During the fiscal year ended December 31, 2009 and through March 4, 2010, the Registrant had (i) no disagreements with Crowe Horwath LLP on any matter of accounting principles or practices, financial statement disclosure, or auditing scope or procedure, any of which that, if not resolved to Crowe Horwath LLP’s satisfaction, would have caused it to make reference to the subject matter of any such disagreement in connection with its reports for such year, and (ii) no reportable events within the meaning of Item 304(a)(1)(v) of Regulation S-K.
Crowe Horwath LLP’s reports dated March 4, 2010 on the Registrant’s consolidated financial statements for the fiscal year ended December 31, 2009 did not contain any adverse opinion or disclaimer of opinion and were not qualified or modified as to uncertainty, audit scope, or accounting principles.

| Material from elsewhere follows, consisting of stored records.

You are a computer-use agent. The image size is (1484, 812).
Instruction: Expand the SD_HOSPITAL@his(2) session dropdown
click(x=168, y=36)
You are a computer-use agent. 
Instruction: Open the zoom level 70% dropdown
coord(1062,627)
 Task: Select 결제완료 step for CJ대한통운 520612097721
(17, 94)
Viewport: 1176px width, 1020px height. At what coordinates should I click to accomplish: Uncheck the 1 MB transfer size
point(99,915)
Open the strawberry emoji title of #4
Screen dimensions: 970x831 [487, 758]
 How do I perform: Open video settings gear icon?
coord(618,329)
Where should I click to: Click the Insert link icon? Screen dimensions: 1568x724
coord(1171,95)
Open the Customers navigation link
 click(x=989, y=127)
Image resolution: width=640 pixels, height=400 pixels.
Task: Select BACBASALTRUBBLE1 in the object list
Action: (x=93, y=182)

The Registrant has provided Crowe Horwath LLP a copy of the disclosures it is making in this Current Report on Form 8-K/A prior to filing with the SEC and requested that Crowe Horwath LLP furnish the Registrant with a letter addressed to the SEC stating whether or not Crowe Horwath LLP agrees with the above statements. A copy of such letter, dated March 9, 2010, is filed as Exhibit 16.1 to this Current Report on Form 8-K/A.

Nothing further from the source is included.